Anyone have experience with it? Is it significantly better than Word, Open Office, or anything like that?

Dave Haxton at MacRaven, in a post titled “Why Crunch Mode Doesn’t Work,” endorses the Pomodoro Technique for pacing your desk work.

It’s good, although you don’t need special paper and a T-shirt. I sometimes use a basic wind-up kitchen timer and set in a bookshelf on the other side of the study, where I won’t be tempted to look at it until it dings.

7 thoughts on “Tools for Writers

  1. I’m of the index card generation; I get a futuristic rush when I use post-its. Having said that I know a non-fiction writer that uses Scrivener and adores it. Having read a little about it, it seems to me worth the trouble of learning it. For one thing, my index cards keep getting wrecked when stuffed into my baby laptop bag. The biggest issue for me is I don’t use a Mac. So I’m going to have to try the Beta system available for Windows.

    1. I’ve been playing with Scrivener and I love it, but I see what you mean about the EndNote problem. Luckily Scrivener for Windows is still in Beta so they may address that situation in future versions. I hope so, because I am a non-fiction writer as well.

  2. I haven’t tried Scrivener, but a quick review looks exciting for several non-fiction projects I currently have, particularly a complex book that keeps getting reordered.

  3. Daniel Cohen

    I used Scrivener for my article on Asherah in “Goddesses in World Culture”. It enabled me to keep all my research notes in one project, to work on several sections and decide later where they should go, and a number of other useful features. To some extent it replaces index cards.
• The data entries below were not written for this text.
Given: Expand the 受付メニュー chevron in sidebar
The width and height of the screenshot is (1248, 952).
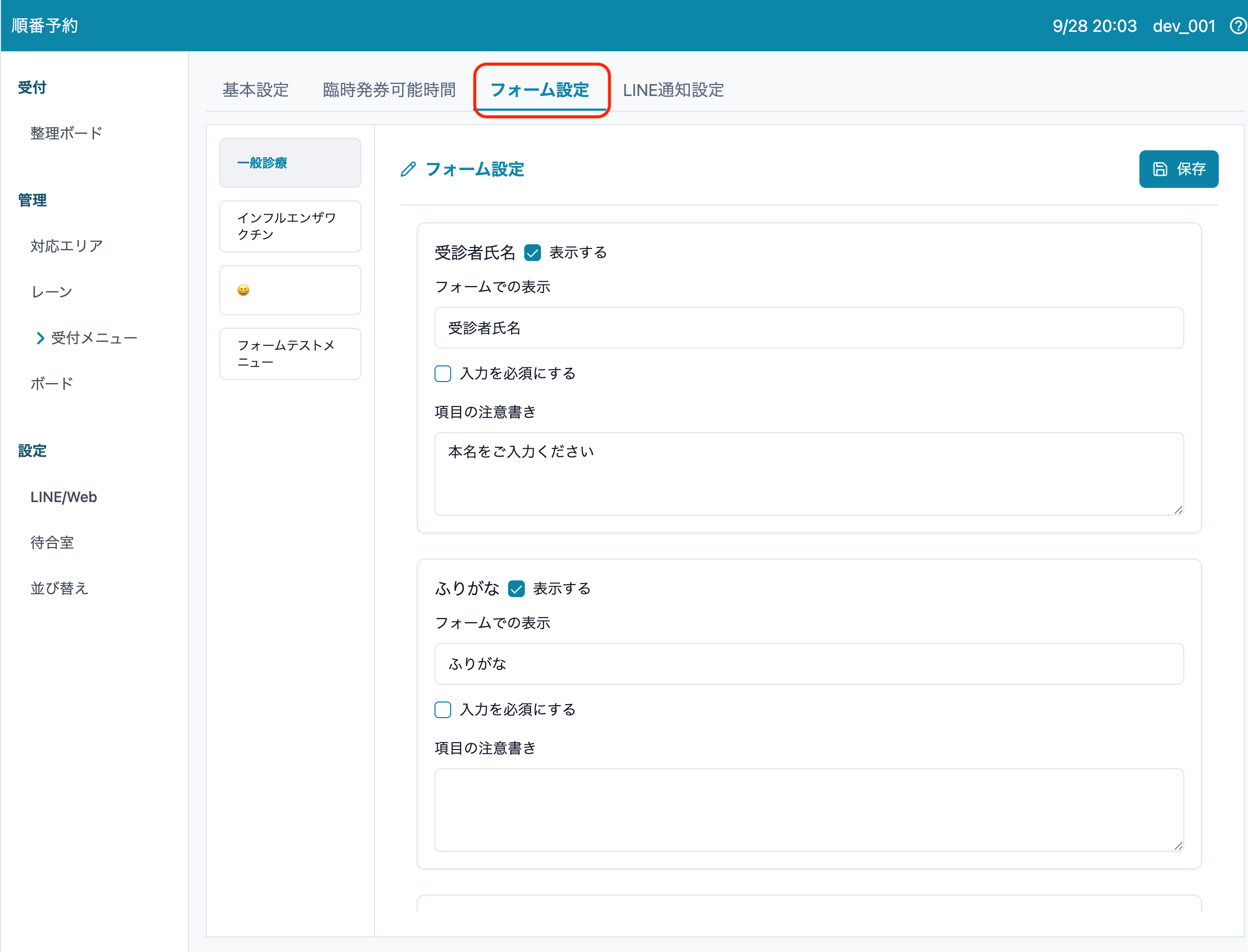Looking at the screenshot, I should click(x=40, y=338).
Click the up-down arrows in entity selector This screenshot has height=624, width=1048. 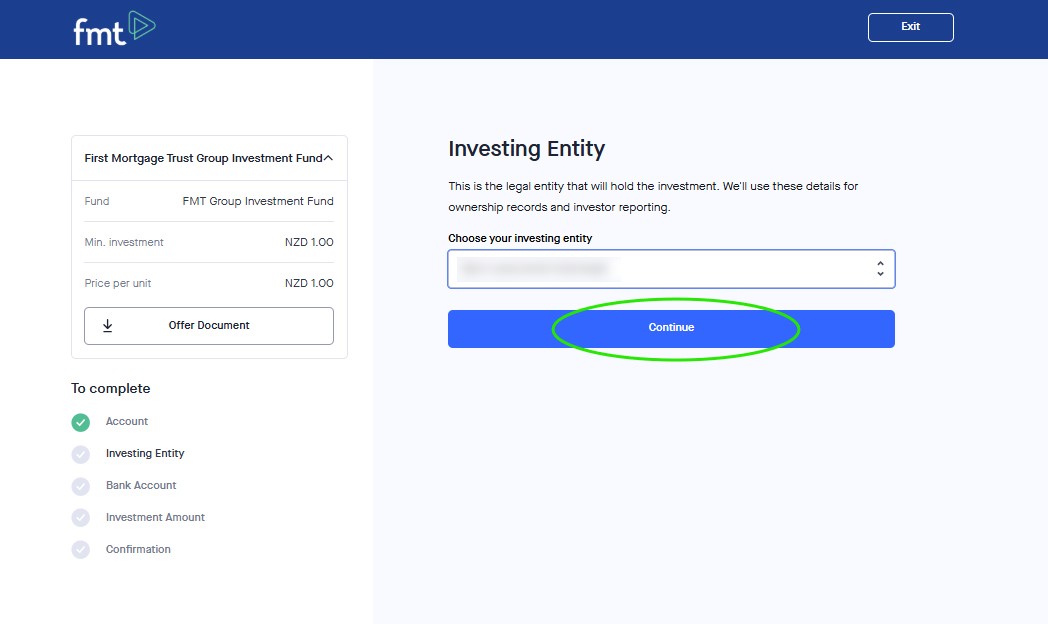[880, 269]
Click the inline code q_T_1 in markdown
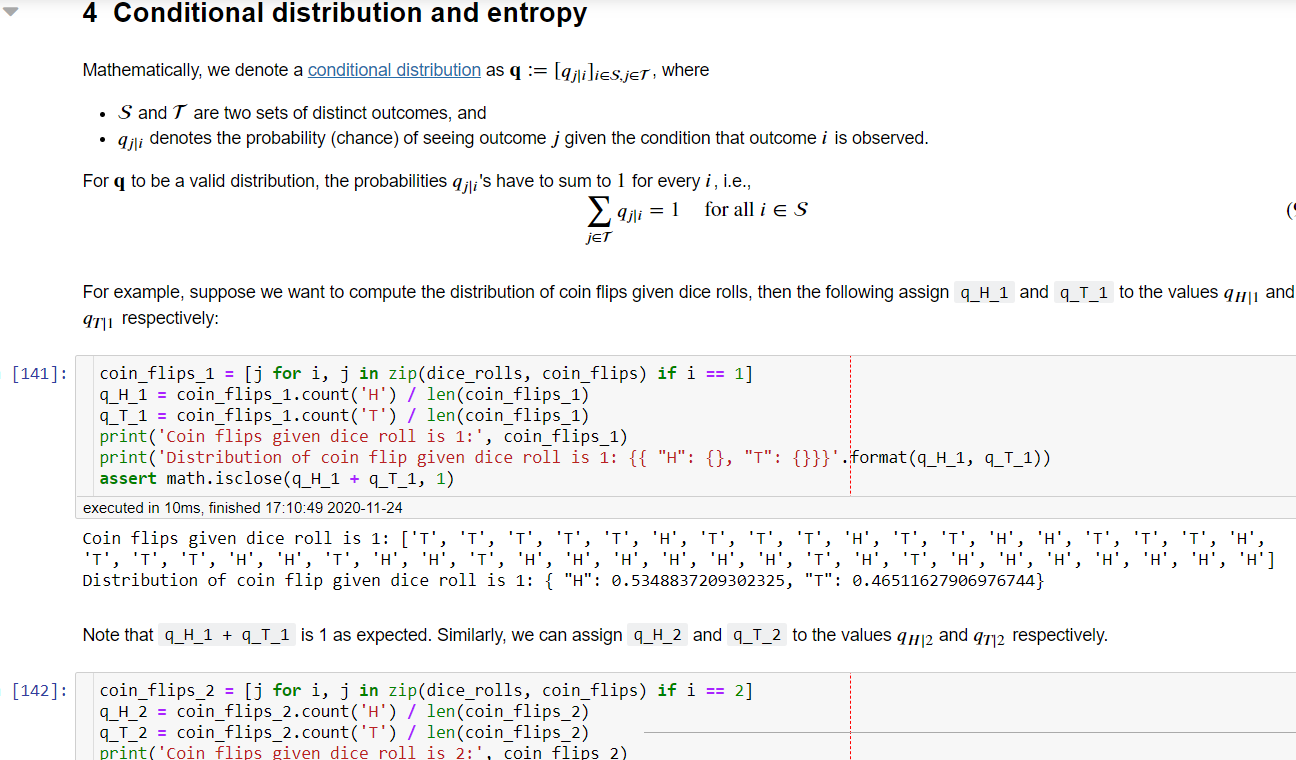Screen dimensions: 1296x760 (x=1083, y=292)
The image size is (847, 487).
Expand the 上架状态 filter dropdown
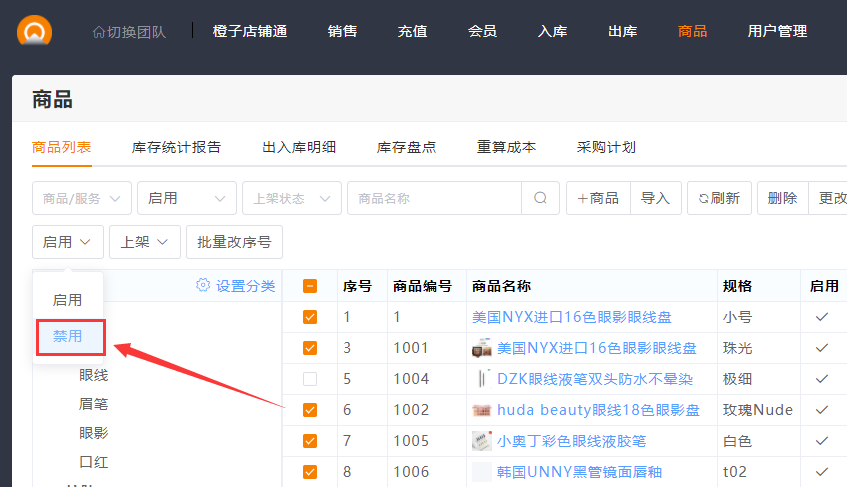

    It isn’t comparable to Word and related programs. In fact, the final stage of working is to export the whole document to Word. But it is far better than Word for rearranging text, for looking at text and research notes at the same time and so on.

  4. Pitch313

    I’d say that if the software you currently use to write with more or less meets your requirements and doesn’t drive you crazy with glitches or peculiarities, there’s not much reason to change or add another application to your tool kit. Unless you are a collector or a reviewer.

    Even though I am a fan of life hacks, I find that lots of them aim at targets that I am not aiming at. Tactics like the Pomodoro technique just don’t apply to the realities of my own time/task management. Or it works not to keep me attentive to a task but to get me to take a break.